Desde o inicio de março, governo e oposição precisam lidar ainda com uma nova crise , desta vez energética. Em três semanas, a Venezuela sofreu três interrupções no fornecimento de energia que afetaram a maior parte do país e se prolongaram por vários dias. Maduro, que atribui as falhas a ataques estrangeiros, anunciou um plano de racionamento elétrico. Além disso, a produção de petróleo caiu tanto nos últimos meses, sob impacto das sanções americanas às exportações da estatal PDVSA, que o governo está importando o óleo cru pela primeira vez em cinco anos.

— Os problemas energéticos foram causados depois do apagão de março, mas não por ele em si. A má execução das tarefas de recuperação da carga elétrica sobrecarregou o sistema. Desde que Maduro chegou a poder, a Venezuela perdeu metade de seu potencial energético. Tínhamos um dos melhores sistemas da América Latina há 20 anos — diz o consultor de sistemas de energia venezuelano José Aguilar, que atribui os sucessivos problemas à cada vez mais escassa mão de obra qualificada no país.

— Se por um lado o blecaute elétrico é produto da ineficiência e da corrupção do governo venezuelano, uma solução real se faz impossível por causa das sanções — ressalva León. — O país não só não mudou politicamente como piorou economicamente nesses três meses. Essa combinação não é boa.

Para a jornalista venezuelana Luz Mely Reyes, uma das criadoras do site Efecto Cocuyo, o tempo joga a favor de Maduro.

— A ajuda humanitária recebida há algumas semanas da Cruz Vermelha permitirá atender aproximadamente 650 mil pessoas, ou seja, a população mais vulnerável neste momento no país, e isso gera um alívio, claro. Isso favorece Maduro — acredita. — Embora Guaidó tenha comemorado a entrada dessa ajuda como uma vitória da oposição e o reconhecimento por parte do governo da crise humanitária, na prática é apenas uma vitória simbólica. É Maduro quem sai favorecido, porque tira um ponto de pressão do governo.

O consultor do International Crisis Group, no entanto, não acredita que o tempo favoreça o governo.

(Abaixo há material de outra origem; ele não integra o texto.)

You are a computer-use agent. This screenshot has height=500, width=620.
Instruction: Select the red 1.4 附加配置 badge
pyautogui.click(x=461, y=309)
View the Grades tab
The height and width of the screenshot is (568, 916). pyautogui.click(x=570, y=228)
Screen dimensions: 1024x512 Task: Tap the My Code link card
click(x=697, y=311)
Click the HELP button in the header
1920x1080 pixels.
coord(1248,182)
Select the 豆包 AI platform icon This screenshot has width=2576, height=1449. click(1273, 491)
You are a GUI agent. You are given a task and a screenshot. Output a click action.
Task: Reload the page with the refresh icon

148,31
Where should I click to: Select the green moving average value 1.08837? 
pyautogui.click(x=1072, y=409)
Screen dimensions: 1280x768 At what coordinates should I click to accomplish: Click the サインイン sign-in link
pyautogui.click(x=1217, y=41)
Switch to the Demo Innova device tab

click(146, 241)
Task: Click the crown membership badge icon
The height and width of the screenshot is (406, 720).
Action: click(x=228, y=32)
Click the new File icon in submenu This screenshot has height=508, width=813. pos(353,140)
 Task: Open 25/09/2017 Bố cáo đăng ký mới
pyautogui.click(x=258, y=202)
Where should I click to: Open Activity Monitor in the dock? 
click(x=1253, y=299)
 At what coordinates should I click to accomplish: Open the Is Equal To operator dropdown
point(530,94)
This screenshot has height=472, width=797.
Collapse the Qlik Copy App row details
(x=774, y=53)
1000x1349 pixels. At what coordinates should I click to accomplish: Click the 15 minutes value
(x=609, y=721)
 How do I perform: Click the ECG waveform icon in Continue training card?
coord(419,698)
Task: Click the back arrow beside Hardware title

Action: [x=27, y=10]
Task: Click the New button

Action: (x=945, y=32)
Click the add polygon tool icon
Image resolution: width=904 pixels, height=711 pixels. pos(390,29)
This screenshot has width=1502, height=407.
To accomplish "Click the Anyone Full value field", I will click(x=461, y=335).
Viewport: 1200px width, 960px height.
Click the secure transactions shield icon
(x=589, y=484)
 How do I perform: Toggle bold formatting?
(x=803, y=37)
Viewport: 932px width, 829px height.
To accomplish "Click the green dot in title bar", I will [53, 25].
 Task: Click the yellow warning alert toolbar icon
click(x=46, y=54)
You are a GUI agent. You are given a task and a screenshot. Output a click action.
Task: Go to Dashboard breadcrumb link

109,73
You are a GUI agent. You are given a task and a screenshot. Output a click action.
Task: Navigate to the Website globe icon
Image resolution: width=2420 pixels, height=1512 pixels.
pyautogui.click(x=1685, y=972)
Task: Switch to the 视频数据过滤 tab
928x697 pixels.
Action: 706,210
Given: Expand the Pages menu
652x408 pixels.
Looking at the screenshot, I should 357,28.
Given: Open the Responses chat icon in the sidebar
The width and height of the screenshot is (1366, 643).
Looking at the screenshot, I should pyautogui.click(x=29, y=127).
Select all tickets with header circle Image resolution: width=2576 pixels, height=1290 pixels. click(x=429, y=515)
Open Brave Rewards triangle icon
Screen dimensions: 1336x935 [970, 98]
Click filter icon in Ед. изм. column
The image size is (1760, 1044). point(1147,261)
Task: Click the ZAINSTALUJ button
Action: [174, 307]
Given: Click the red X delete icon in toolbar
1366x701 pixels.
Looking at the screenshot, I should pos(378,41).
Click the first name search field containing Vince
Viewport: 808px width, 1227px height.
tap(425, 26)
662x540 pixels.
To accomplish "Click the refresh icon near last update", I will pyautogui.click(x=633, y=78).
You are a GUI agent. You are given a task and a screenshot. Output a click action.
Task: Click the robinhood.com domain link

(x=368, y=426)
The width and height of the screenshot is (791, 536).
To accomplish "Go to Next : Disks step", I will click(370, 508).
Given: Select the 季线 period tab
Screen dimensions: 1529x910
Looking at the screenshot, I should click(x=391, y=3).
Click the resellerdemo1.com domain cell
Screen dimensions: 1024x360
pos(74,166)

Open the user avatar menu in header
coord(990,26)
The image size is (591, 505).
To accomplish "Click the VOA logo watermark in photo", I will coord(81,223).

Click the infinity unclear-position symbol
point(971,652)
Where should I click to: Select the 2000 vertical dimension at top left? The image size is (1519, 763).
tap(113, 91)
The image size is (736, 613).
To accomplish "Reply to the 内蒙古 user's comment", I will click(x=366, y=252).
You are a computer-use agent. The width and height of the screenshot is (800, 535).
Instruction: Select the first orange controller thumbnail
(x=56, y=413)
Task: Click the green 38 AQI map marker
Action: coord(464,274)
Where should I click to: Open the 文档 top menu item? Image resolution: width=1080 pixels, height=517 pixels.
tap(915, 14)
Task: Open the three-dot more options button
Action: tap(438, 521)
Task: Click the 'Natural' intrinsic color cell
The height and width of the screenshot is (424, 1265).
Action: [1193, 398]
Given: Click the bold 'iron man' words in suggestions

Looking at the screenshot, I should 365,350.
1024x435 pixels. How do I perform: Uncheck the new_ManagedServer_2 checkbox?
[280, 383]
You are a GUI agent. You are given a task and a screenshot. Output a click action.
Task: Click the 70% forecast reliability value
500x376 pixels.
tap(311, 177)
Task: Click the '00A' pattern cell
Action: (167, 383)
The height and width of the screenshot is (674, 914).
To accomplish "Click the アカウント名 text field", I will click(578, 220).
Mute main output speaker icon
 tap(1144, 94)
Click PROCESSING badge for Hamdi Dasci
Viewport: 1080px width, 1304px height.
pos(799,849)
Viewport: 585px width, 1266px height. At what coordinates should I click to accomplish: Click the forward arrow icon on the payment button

— A situação econômica está grave demais. Maduro não fica mais forte, no máximo, se fortalece relativamente frente à oposição, que vem perdendo impulso. Mas a situação econômica só irá piorar sem um acordo político — afirma Phil Gunson. — A economia vive uma espiral, e o dia a dia da população está um inferno. Não há comida, remédios, o sistema de saúde está em colapso. A ajuda humanitária é uma gota no oceano.